Friday, February 17, 2017

Thousands Of Dead Bees Wash Up On Florida Beach

Natural Blaze | Feb 17, 2017 | Whitney Webb

True Activist - South Florida beach goers might not have expected to be stung by a bee in the surf, however, that’s exactly what’s been happening. In a rare occurrence, thousands of dead and dying bees have been washing up onto a popular beach in Naples, FL. Martha Duff, a Naples, FL resident told NBC Miami, “I’ve been stung a couple of times and at first, I didn’t know what it was and then I realized and then I had an allergic reaction.” Residents are confused and concerned asking questions like those posed by Duff: “Why are there bees? Where are they coming from? And why are they in a very specific area of the beach?” Some visitors to the area, local residents, as well as families with children are avoiding the beach due to concerns about bee stings, causing concern throughout the local community regarding the impact the unexpected event could have on tourism.

Local news station NBC2 reported that Naples City crews and facilities maintenance department were investigating the problem earlier this week in an effort to find answers to these questions. Reporters from NBC2 reached out to bee experts for an opinion on what might have caused this phenomenon. Local pesticide spraying could have forced the bees into the water though some have suggested that the swarm succumbed to exhaustion in transit over the ocean and simply dropped into the water.

However, the link between the use of certain pesticides and mass bee death is well-established, suggesting the blanket use of pesticides were to blame as pesticides are often sprayed overhead in Florida in significant amounts as part of the state’s mosquito control policy.
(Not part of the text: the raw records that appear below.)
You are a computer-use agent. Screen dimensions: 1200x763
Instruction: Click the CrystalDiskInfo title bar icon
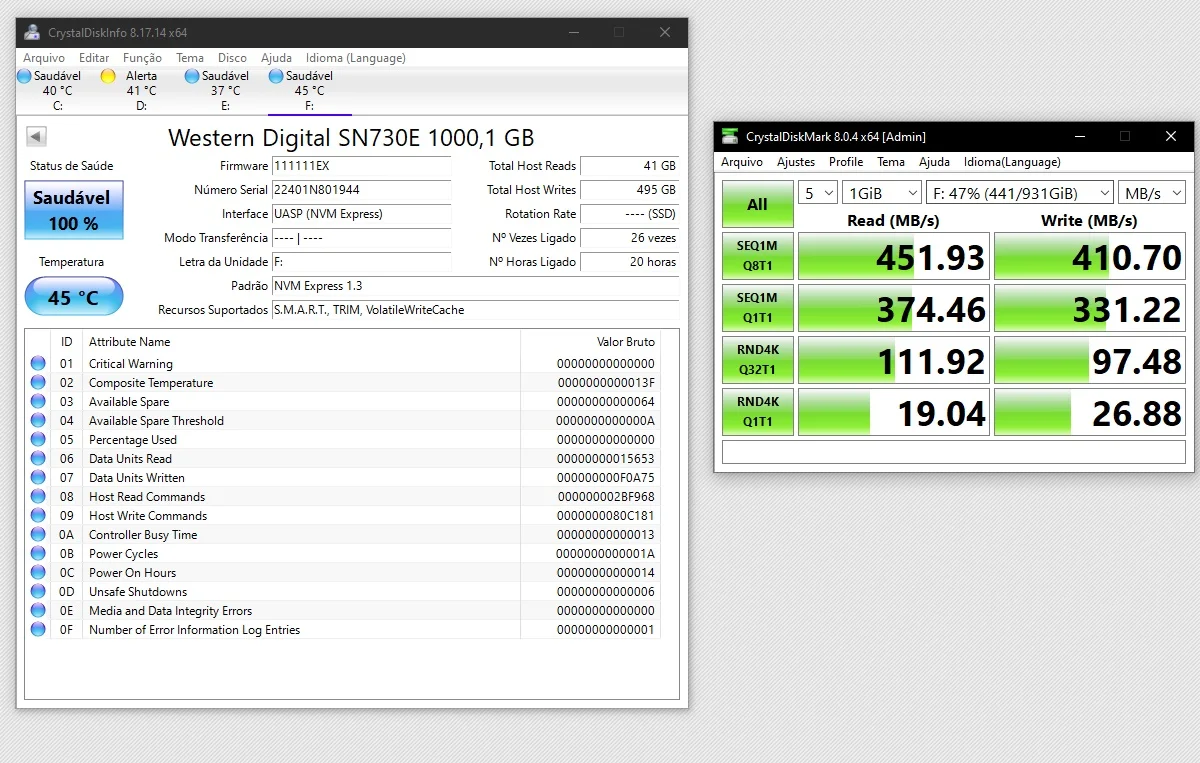[33, 32]
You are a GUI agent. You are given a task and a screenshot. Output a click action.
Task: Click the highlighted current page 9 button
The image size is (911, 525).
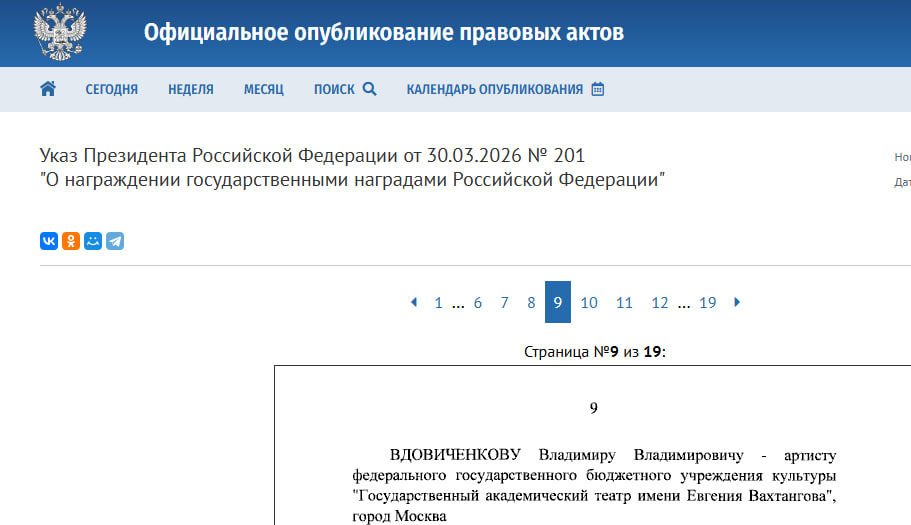558,303
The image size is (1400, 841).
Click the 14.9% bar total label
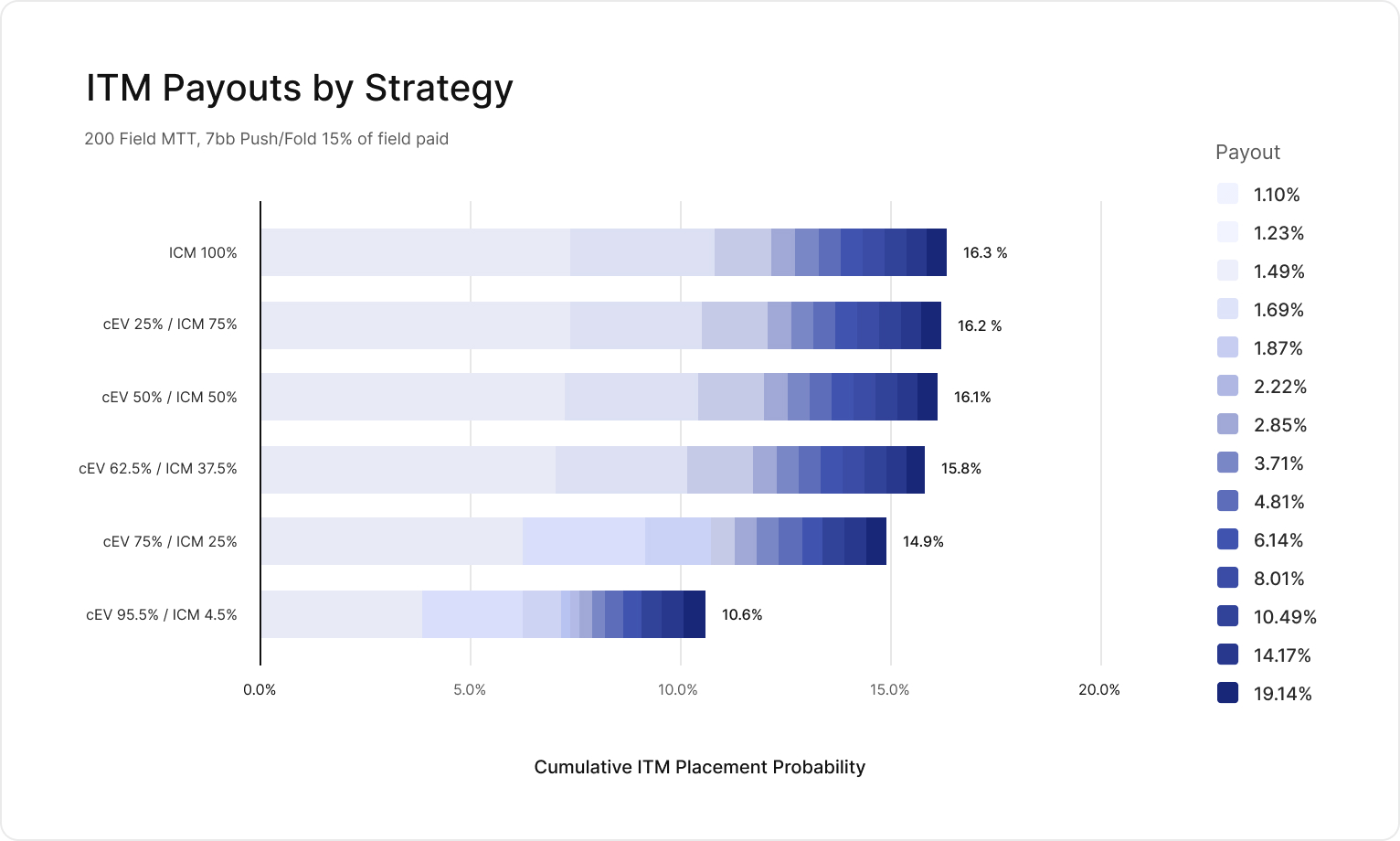pos(923,541)
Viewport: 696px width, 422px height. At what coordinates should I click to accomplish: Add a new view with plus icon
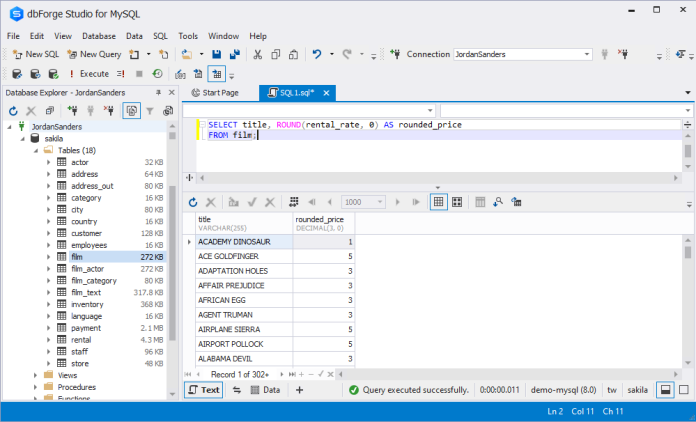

Great concern over the death of bees has arisen in recent years as bees are an essential component of many key ecosystems. Bees are responsible for a majority of pollination, which is essential to propagating nearly one-sixth of all flowering plant species world-wide. These plants account for approximately 400 different types of crops and other culinary plants. For instance, agricultural production relies on bees to pollinate broccoli, asparagus, melons, pumpkins, berries, nuts, apples and cherries just to name a few of the products which would cease to exist should bees disappear from the food chain.